> [Requests]
1/ Answer these from the passage on reception studies, one line each:
(a) Which film does the passage give as an example of people being too eager to find a Classical reception?
(b) What does Lorna Hardwick identify as a key element of reception studies?
(c) What must a complete view of a work's reception include?
2/ From the passage on reception studies, extract the part that opens with the words containing "I don’t think" and closes with "to that extreme.".
3/ Write what comes next in the passage on reception studies, picking up after its final sentence.

— start Extracted text —

I don’t think Martindale would agree, and would probably view my approach as still positivistic, for all my attempts to dress it with some sops to a more post-modern approach. But I’m not sure what he offers in its place. Taken to its logical extent, the reception process as described by Martindale becomes potentially excessively solipsistic, and it would become hard to say anything meaningful about any text whatsoever. I should add that Martindale himself doesn’t take it to that extreme.
In any case, there is, for me, value in Martindale’s approach, even for more traditional textual commentary. Yes, one can never strip away entirely the expectations arising out of subsequent receptions. But if one were to identify the effect of those receptions, as best as one can, then it is possible to get someway towards how that text might seem without the influence of the later receptions. Of course, what one is left with would be one’s personal response to a text, which might, or might not be the response the author intended to create. Looked at in this way, it seems potentially a rather spurious way of approaching the text. But I’m not sure what else one can do.
This does all mean that the study of a text’s reception is crucial to understanding a text, so Martindale’s theoretical approaches are important. But one cannot only study Virgil through Dante, or Ovid through Titian. A complete view of a work’s reception must include how the work was received by its very first readers, which brings us back (though perhaps by a different route) to the sort of looking at the text in its original context that Martindale seems to disapprove of.
And, as I said, most people working in reception don’t go as far as Martindale. He criticizes a lot of reception studies as positivistic. Here again I think he has a point. There are certainly cases where people seem too eager to find Classical receptions where they perhaps don’t exist—I would cite attempts to interpret 2001: A Space Odyssey as a full-blown reworking of Homer, rather than something which occasionally alludes to ancient epic.
Introspection in reception
One thing I have noticed of late is a tendency for reception studies to get quite reflexive. Lorna Hardwick rightly identifies redirecting our attention back on the original source as a key element of reception studies (Reception Studies, p. 4). I agree that a reading of a receiving text can certainly bring new insights to the originary text, though one must be careful not to give way to anachronism. When one says, e.g., that T.S. Eliot reconfigures Virgil, one must be clear what that means. We must always remember that, whilst Eliot read Virgil, Virgil never read Eliot.

— end Extracted text —
— start Supplied data —

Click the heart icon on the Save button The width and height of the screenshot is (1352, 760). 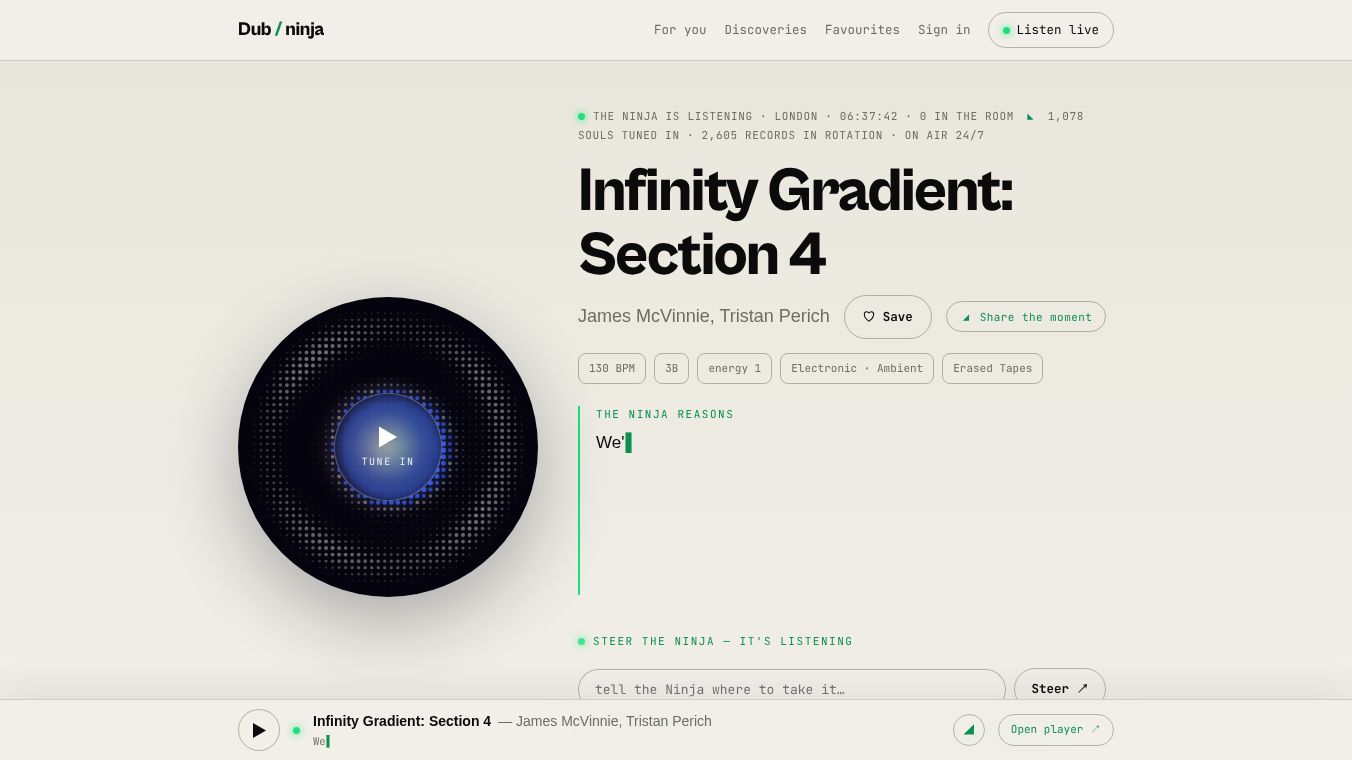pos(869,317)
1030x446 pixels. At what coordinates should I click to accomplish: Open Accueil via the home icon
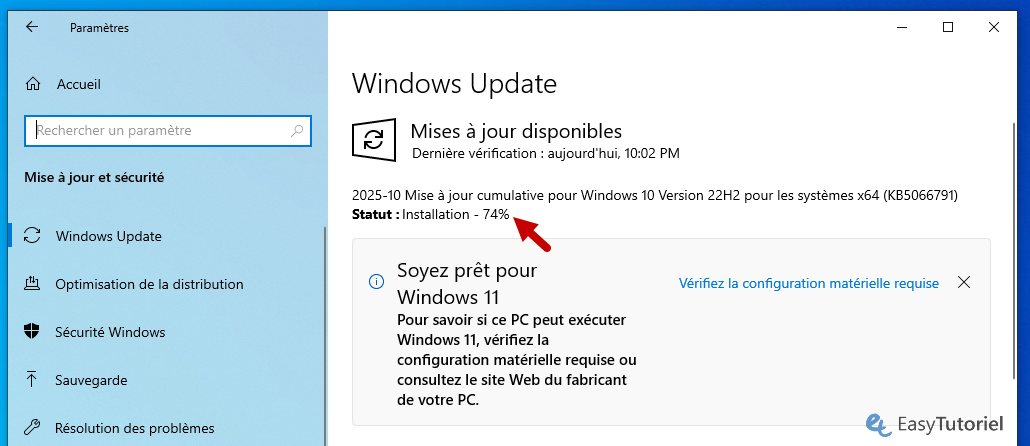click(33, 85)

— end Supplied data —

> [Task-by-task results]
1/
(a) 2001: A Space Odyssey, when it is interpreted as a full-blown reworking of Homer.
(b) Redirecting our attention back on the original source.
(c) How the work was received by its very first readers.

2/
I don’t think Martindale would agree, and would probably view my approach as still positivistic, for all my attempts to dress it with some sops to a more post-modern approach. But I’m not sure what he offers in its place. Taken to its logical extent, the reception process as described by Martindale becomes potentially excessively solipsistic, and it would become hard to say anything meaningful about any text whatsoever. I should add that Martindale himself doesn’t take it to that extreme.

3/
But I have seen Hardwick’s comment reformulated as ‘the key element’, and that to me is wrong. Yet often the first question that gets asked in theoretical studies is ‘what does the reception tell us about the original text?’ That is implicit in the title of the Martindale/Thomas volume. Martindale makes a valid criticism (in the Blackwell Companion to the Classical Tradition, p. 303): ‘The assumption is that such receptions tell us only about the receiving culture, little or nothing about the work received.’ It is certainly incorrect to assume that this would be the only way of doing reception. It would be equally incorrect to assert that the only way of doing reception studies is to treat the receiving object as a mere adjunct to the received text.
I can see various reasons why this might appeal. For a start, most research proposals [in Classical reception] have to get past a committee of Classicists, so emphasizing the originary texts is natural. Also, some reception theory has been developed in the context of staging of Greek and Roman drama, where the original text and what the staging reveals about it are important issues.
In an ideal world, of course, every reception study would do both, and have something interesting to say about both receiving and originary text. But that’s not always going to be the case. An examination of the brilliant way in which O Brother Where Art Thou? reconfigures the visit to the Underworld into its cinema scene tells you an awful lot about the Coen Brothers, but it doesn’t necessarily tell you that much about the Odyssey. But that doesn’t make it an invalid approach. To act as if it does works against truly cross-disciplinary studies, and in the end will alienate those to whom the originary texts are important in their own right. (Martindale is on the money here: ‘research on, say, the Victorians must be credible to Victorianists as well as classicists’, Classics and the Uses of Reception, p. 9.)
I should say that a great many instances of reception actually in practice do say interesting things about the receiving text. Such instances can be found throughout the Blackwell Companion, and even in the Martindale/Thomas volume.
An élitist approach?
Another problem, particularly with the sort of reception I do, is that it can fall foul of an élitist agenda. It’s very easy to dismiss study of popular culture as not really being serious scholarship, and from there it’s a short step to tarring all or reception studies with the same brush. One reaction to this is to concentrate upon ‘high culture’ receptions. In the introduction to Classics and the Uses of Reception (p. 11), Martindale writes:
if we abandon a serious commitment to the value of the texts we choose for our attention and those of our students, we may end by trivialising reception within the discipline; already a classics student is far more likely to spend time analysing Gladiator than the Commedia of Dante. I find that worrying. This is not to decry the study of a wide range of cultural artefacts (there are many more good things in the world than the canon knows), and certainly not to criticize the study of film or of popular culture; it is simply to say that we form ourselves by the company that we keep, and that in general material of high quality is better company for our intellects and hearts than the banal or the quotidian (often we use the latter, archly and somewhat cheaply, merely to celebrate our own cultural superiority).
In reading, he added a verbal aside that he didn’t think Gladiator was important. The problem is, this is judging the importance of Gladiator solely on its artistic merit. But Gladiator and films like it are important, because for a great many people, these films their only experience of Classical culture. By dismissing the film in this much criticized statement (by, e.g., Rowe, and Paul in her film article, pp. 304-5), Martindale is saying that those people’s experiences of Classical culture don’t really count. Instead of demonstrating cultural superiority through mocking popular culture (granted, best avoided), Martindale attempts to demonstrate cultural superiority through ignoring popular culture. And indeed the volume [Classics and the Use of Reception] goes on to largely eschew engaging with the media through which most people experience Graeco-Roman antiquity.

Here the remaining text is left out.